「時間をはかる」「身長をはかる」「体重をはかる」――同じ「はかる」でも、対象によって漢字がすべて変わります。
「はかる」は、漢字が5つもある難関の同音異義語です。ポイントは「何をはかるのか(対象)」。計る・測る・量る・図る・諮るを、対象と例文で整理しましょう。
※ この記事では、5つの「はかる」を意味・例文・使い分けの決め手の順に解説します。
🔊 5つの「はかる」ひと目でわかる一覧
| 漢字 | 何をはかるか | 例 |
|---|---|---|
| 計る | 時間・数 | 時間を計る |
| 測る | 長さ・距離・面積・深さ | 身長を測る |
| 量る | 重さ・体積・容量 | 体重を量る |
| 図る | 計画する・くわだてる | 解決を図る |
| 諮る | 相談する・意見を求める | 委員会に諮る |
👉 「数字ではかる3つ(計・測・量)」+「行動の図・諮」に分けると覚えやすいです。数字系は”時間なら計・長さなら測・重さなら量”。
⏱️ 計る ― 時間や数をはかる
時間や数量を数えるときに使います。「計」は「合計」「計算」の計で、数え上げるイメージです。
例文
- ストップウォッチでタイムを計る。
- タイミングを計る。
💡 時間・回数など「数える」対象なら「計る」。
📏 測る ― 長さ・距離・面積・深さをはかる
ものの寸法や広がりをはかるときに使います。「測」は「測定」「観測」の測です。
例文
- 巻き尺で部屋の広さを測る。
- 水深を測る。
💡 ものさし・メジャーで測れるもの(長さ・距離・深さ)は「測る」。
⚖️ 量る ― 重さ・体積・容量をはかる
重さやかさ(体積・容量)をはかるときに使います。「量」は「重量」「分量」の量です。
例文
- はかりで小麦粉を量る。
- 荷物の重さを量る。
💡 はかり・計量カップで扱う「重さ・かさ」は「量る」。
🗺️ 図る ― 計画する・くわだてる
数字ではなく、物事をうまく進めようと計画・意図するときに使います。「意図」「企図」の図です。
例文
- 業務の効率化を図る。
- 問題の解決を図る。
💡 「〜を図る」は「実現に向けて手を打つ」。目に見えない”はかりごと”は「図る」です。
🗣️ 諮る ― 相談する・意見を求める
会議や委員会などに、意見を求めて相談するときに使います。「諮問」の諮です。
例文
- 予算案を委員会に諮る。
- 専門家の意見に諮る。
💡 会議体に意見を求める、あらたまった場面の語。日常会話ではあまり使いません。
🚩 よくある間違い・変換ミス
- ❌ 「身長を計る」→ 長さは「身長を測る」。
- ❌ 「体重を測る」→ 重さは「体重を量る」。
- ❌ 「解決を計る」→ 計画・意図は「解決を図る」。
※ 数字系(計・測・量)の取り違えが特に多いです。「時間か・長さか・重さか」で切り分けると迷いません。

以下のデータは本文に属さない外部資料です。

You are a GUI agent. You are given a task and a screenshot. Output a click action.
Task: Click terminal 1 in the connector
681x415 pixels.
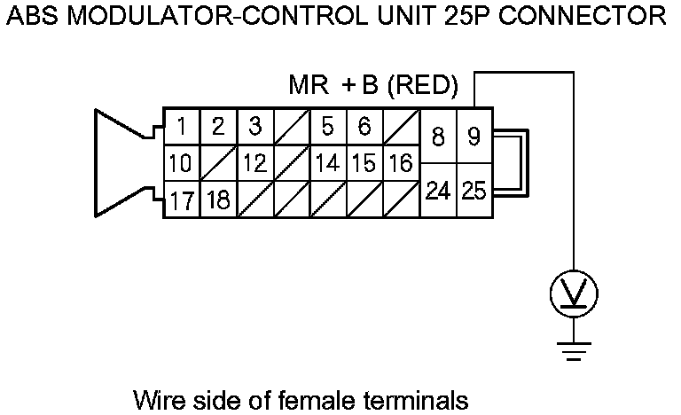(x=181, y=127)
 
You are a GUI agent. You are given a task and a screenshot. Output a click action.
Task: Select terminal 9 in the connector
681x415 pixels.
(x=474, y=137)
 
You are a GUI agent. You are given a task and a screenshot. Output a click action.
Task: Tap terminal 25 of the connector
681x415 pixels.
(x=474, y=191)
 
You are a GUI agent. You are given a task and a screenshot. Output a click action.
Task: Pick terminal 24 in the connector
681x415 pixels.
(x=437, y=191)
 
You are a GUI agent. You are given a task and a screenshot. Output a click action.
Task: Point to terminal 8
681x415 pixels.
(x=437, y=137)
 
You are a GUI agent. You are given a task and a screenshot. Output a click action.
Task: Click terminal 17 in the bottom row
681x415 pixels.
(x=181, y=200)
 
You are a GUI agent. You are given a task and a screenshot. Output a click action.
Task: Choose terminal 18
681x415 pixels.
(x=218, y=200)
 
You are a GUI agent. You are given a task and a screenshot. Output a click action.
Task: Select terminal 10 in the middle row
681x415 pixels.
(x=181, y=164)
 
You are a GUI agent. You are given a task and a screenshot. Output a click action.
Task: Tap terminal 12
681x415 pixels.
(x=254, y=164)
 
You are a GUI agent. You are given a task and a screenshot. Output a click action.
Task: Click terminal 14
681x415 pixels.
(x=327, y=164)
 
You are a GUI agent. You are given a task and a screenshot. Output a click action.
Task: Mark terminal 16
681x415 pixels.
(x=401, y=164)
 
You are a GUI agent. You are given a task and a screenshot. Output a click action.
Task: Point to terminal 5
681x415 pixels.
(x=327, y=127)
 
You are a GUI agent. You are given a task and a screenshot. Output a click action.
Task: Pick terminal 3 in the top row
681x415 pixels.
(x=254, y=127)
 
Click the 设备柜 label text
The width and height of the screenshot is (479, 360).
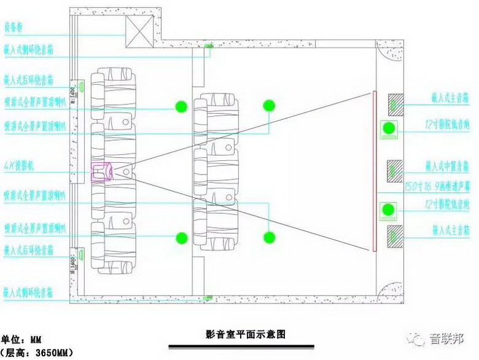(x=14, y=27)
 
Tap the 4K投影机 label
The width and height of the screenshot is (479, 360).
(x=17, y=166)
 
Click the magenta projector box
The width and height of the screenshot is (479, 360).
(x=101, y=172)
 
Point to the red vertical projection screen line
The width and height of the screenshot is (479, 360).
(x=374, y=171)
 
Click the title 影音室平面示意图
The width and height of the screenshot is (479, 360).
(x=246, y=335)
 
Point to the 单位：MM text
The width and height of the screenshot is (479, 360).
(x=21, y=338)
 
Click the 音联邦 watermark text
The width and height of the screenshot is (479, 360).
(x=446, y=338)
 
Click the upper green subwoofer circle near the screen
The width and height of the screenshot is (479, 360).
(x=388, y=128)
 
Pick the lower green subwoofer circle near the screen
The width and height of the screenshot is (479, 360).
(x=388, y=209)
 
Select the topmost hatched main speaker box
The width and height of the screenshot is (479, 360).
(x=395, y=102)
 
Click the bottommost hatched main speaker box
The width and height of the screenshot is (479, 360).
(x=395, y=235)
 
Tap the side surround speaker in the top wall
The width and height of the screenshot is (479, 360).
(x=208, y=46)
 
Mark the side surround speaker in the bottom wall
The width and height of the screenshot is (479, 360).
(x=208, y=299)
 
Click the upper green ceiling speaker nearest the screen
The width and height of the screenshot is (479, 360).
(x=269, y=106)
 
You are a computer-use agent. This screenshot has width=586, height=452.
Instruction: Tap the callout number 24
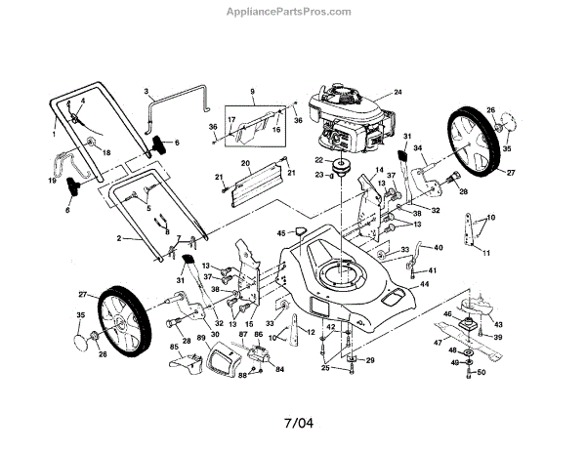coord(398,92)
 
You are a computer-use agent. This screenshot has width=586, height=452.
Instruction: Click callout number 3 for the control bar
coord(146,91)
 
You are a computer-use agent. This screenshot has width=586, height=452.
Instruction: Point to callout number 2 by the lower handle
coord(119,238)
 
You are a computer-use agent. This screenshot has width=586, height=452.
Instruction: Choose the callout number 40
coord(439,247)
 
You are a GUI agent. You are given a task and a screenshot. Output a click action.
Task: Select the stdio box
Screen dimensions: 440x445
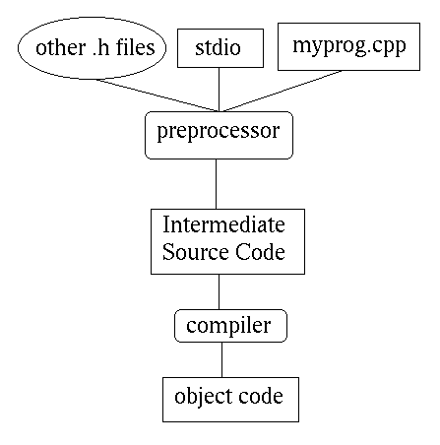(x=220, y=48)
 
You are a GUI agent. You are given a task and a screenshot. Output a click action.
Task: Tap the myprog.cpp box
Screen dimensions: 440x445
(x=348, y=46)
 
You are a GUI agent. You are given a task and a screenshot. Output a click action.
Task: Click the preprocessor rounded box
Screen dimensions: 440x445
(x=219, y=135)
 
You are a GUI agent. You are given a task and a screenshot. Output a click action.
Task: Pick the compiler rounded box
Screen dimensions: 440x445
(x=230, y=326)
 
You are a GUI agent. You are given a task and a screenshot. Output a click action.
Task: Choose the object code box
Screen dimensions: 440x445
(x=230, y=400)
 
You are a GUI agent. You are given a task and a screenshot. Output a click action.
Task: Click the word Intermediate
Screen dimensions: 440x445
(x=223, y=224)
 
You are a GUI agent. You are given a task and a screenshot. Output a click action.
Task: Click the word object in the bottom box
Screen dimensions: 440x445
(x=203, y=397)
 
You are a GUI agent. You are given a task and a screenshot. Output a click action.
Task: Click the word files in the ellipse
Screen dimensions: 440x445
(x=135, y=47)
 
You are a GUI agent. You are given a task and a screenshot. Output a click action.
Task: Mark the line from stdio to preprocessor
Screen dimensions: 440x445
(x=220, y=90)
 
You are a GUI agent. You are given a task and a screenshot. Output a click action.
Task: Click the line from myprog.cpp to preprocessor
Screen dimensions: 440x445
(x=283, y=92)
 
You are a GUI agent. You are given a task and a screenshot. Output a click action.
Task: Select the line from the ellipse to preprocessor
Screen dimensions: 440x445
(x=157, y=95)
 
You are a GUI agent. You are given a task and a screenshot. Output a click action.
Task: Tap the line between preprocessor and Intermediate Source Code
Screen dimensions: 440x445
(x=216, y=184)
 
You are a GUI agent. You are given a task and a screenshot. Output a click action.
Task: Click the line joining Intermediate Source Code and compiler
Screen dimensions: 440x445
(x=219, y=291)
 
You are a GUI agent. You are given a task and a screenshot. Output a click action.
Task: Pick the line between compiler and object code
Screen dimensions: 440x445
(x=221, y=359)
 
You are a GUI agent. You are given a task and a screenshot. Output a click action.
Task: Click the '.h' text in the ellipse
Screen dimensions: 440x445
(x=100, y=47)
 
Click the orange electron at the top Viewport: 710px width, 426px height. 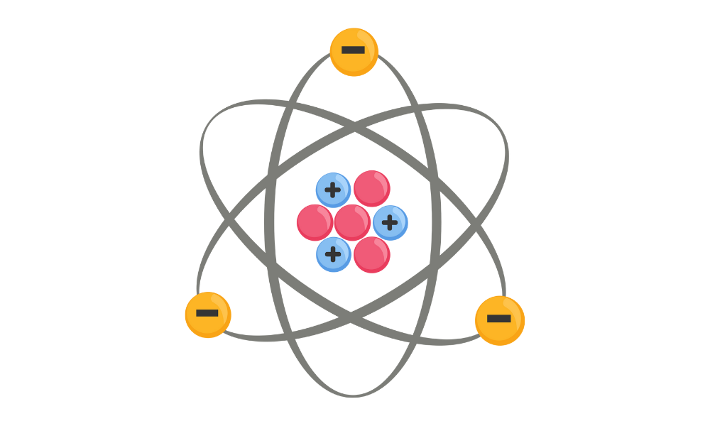[x=354, y=52]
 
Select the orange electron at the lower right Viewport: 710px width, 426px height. [x=500, y=320]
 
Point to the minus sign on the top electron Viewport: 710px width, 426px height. [x=353, y=50]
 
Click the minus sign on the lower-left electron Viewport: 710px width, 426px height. [x=207, y=313]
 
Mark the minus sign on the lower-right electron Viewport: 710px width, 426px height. [x=499, y=318]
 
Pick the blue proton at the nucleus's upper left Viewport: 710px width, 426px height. [x=333, y=190]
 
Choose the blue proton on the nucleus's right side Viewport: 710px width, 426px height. [x=390, y=223]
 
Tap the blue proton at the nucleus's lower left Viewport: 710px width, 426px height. [x=334, y=254]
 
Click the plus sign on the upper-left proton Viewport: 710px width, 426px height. [x=332, y=190]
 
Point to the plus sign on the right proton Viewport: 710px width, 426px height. [x=390, y=223]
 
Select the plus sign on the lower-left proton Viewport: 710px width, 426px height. [x=333, y=254]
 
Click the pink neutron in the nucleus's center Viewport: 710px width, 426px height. [x=352, y=222]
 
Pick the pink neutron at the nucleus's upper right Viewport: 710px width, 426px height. [x=372, y=188]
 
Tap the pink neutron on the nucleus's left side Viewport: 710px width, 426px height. [x=315, y=222]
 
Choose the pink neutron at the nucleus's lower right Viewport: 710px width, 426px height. [x=372, y=255]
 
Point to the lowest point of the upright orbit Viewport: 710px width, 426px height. [x=353, y=394]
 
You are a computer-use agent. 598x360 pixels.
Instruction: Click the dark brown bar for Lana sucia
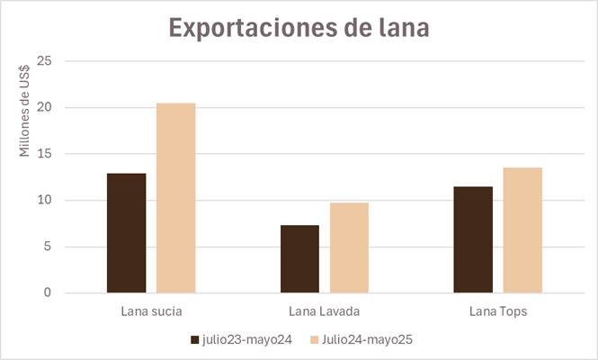click(126, 232)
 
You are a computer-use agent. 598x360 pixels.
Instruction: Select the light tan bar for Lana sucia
click(175, 198)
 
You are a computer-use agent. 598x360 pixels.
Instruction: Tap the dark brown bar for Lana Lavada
click(299, 258)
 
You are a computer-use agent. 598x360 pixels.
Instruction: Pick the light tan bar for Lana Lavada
click(349, 248)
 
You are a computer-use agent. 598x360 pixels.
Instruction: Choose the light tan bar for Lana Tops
click(522, 230)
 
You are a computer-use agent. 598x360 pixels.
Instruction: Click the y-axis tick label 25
click(45, 61)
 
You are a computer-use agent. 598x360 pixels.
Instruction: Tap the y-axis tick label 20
click(45, 108)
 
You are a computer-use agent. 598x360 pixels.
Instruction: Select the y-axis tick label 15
click(45, 154)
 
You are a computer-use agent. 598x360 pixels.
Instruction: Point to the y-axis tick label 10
click(45, 201)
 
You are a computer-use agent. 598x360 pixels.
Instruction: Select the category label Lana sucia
click(151, 312)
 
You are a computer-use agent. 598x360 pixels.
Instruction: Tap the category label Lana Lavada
click(325, 312)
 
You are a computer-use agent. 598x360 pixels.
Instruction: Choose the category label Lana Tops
click(497, 312)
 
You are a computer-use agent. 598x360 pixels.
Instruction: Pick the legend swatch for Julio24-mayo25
click(314, 340)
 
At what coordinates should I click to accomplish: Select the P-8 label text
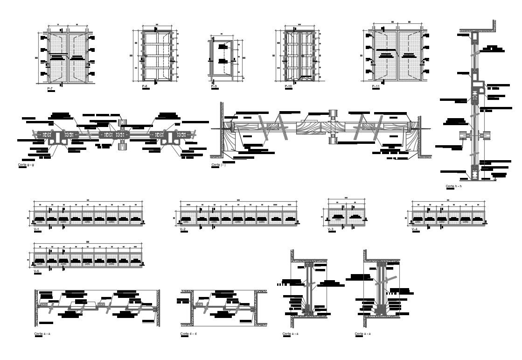[x=145, y=87]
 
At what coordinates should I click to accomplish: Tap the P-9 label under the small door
[x=214, y=86]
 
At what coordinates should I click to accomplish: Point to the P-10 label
[x=288, y=87]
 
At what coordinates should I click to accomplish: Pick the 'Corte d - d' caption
[x=188, y=333]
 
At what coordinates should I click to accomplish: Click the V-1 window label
[x=36, y=229]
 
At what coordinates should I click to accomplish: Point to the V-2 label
[x=183, y=229]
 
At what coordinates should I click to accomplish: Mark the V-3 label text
[x=331, y=229]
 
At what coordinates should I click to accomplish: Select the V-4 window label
[x=414, y=229]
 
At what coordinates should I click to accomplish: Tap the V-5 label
[x=36, y=270]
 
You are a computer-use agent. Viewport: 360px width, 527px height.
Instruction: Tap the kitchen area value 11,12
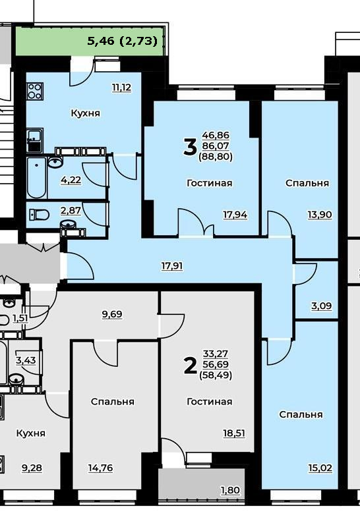click(x=121, y=88)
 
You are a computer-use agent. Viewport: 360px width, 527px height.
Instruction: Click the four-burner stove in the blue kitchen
click(x=35, y=91)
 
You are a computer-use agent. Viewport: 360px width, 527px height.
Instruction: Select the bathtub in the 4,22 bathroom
click(x=37, y=177)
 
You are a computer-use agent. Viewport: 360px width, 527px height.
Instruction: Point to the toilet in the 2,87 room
click(x=40, y=214)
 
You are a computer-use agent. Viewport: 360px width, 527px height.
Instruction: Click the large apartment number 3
click(x=190, y=148)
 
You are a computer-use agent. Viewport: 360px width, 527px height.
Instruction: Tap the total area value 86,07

💡 判断の軸:時間や数=計る/長さ・距離=測る/重さ・かさ=量る/計画=図る/相談=諮る。
✍️ まとめ
- 「はかる」は計る・測る・量る・図る・諮るの5つ。
- 決め手は「何をはかるか」。時間なら計、長さなら測、重さなら量。
- 図る=計画・意図、諮る=会議に相談、と行動系は別グループで覚える。
- 数字系3つの取り違えが多いので、対象を意識して選ぶ。
対象さえ見極めれば、5つの「はかる」も整理できます。まず「数字か・行動か」で大きく分けてみましょう。